*Task directions*
Output only the lines that run from the line holding "Image resolution: width=1055" to the end of the data below, including both ends, without any pictures.

━━━ Input data

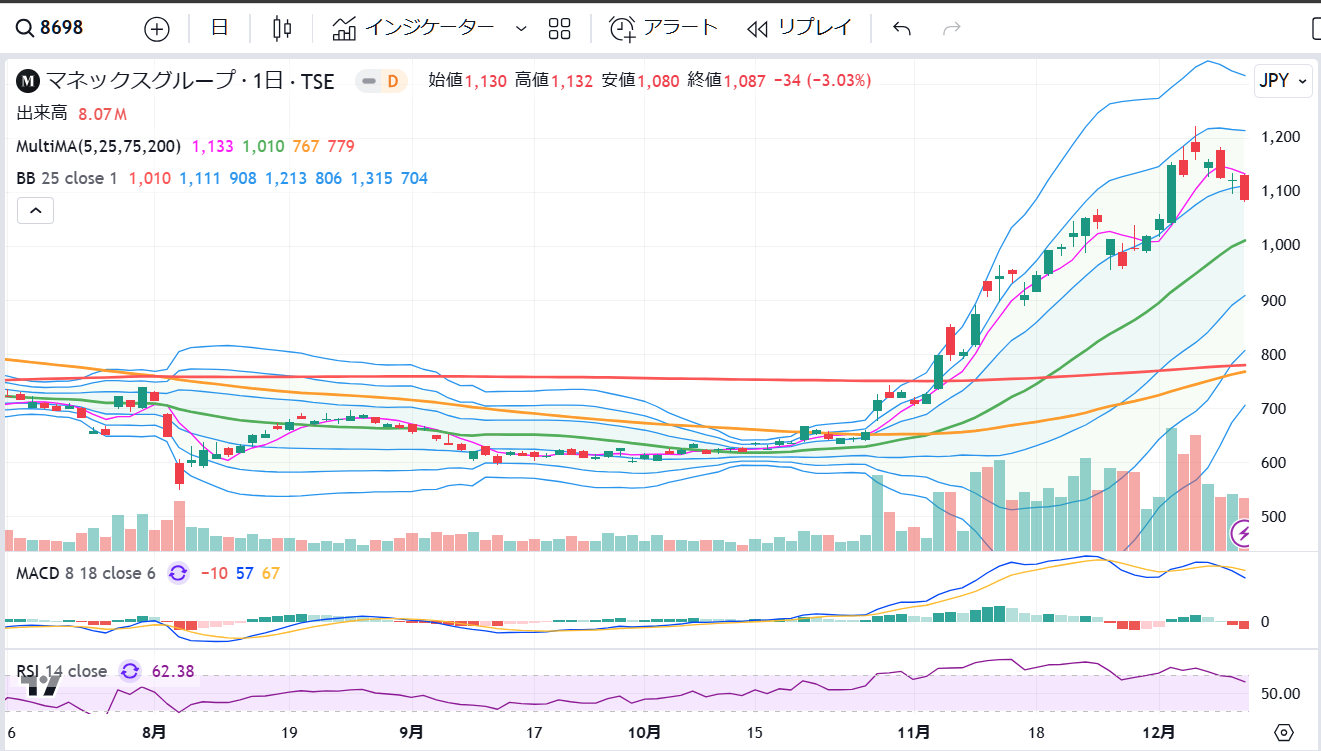Open the インジケーター indicators menu
The width and height of the screenshot is (1321, 751).
pos(414,29)
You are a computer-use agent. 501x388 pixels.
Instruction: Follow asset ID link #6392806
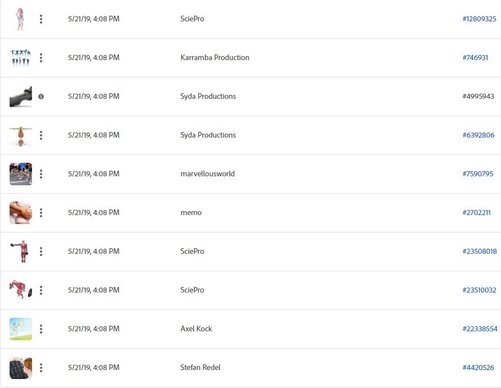478,135
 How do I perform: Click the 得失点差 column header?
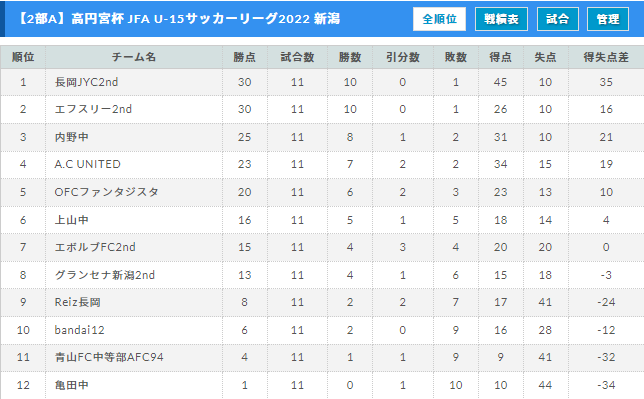[x=606, y=57]
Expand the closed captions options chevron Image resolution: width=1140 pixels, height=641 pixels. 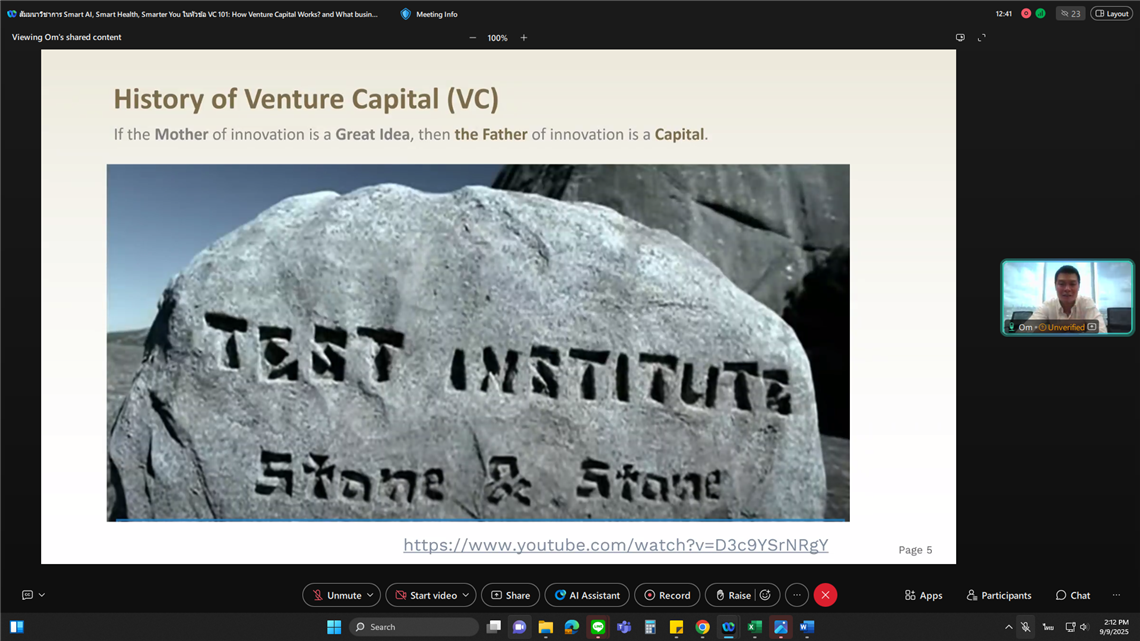[x=42, y=595]
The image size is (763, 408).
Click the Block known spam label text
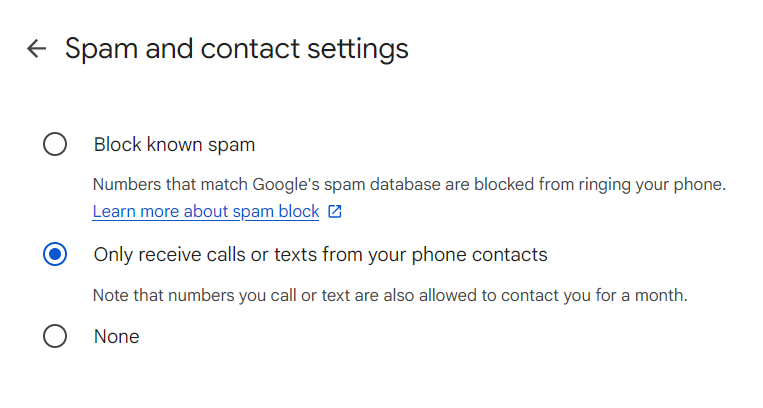(x=174, y=145)
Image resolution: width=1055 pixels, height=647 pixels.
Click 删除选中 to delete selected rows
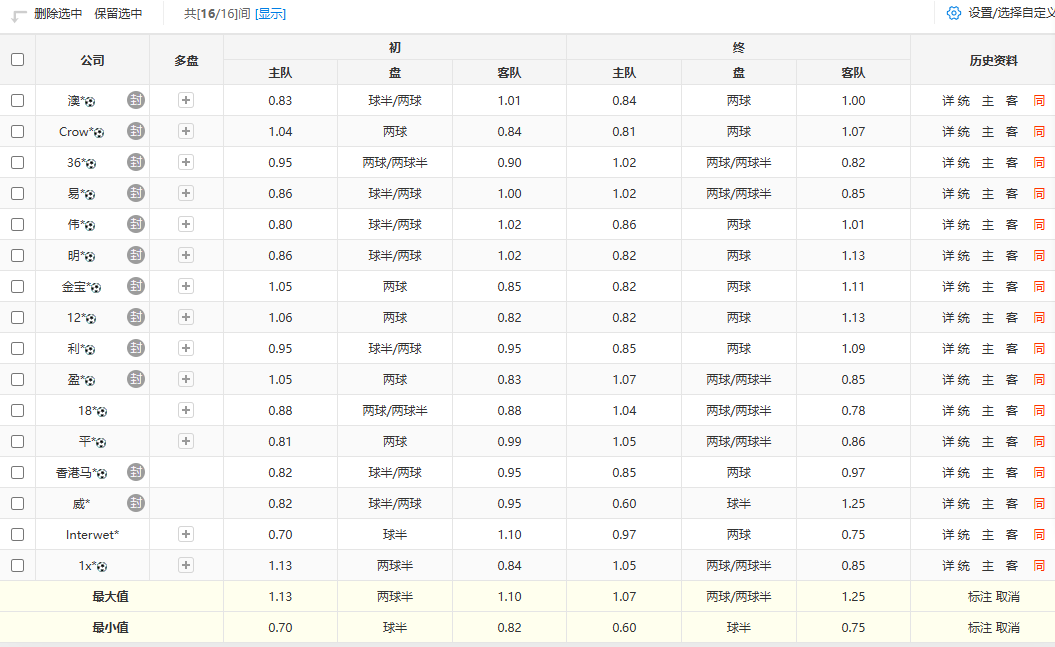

━━━━━━

*Problem solution*
Image resolution: width=1055 pixels, height=647 pixels.
Click 删除选中 to delete selected rows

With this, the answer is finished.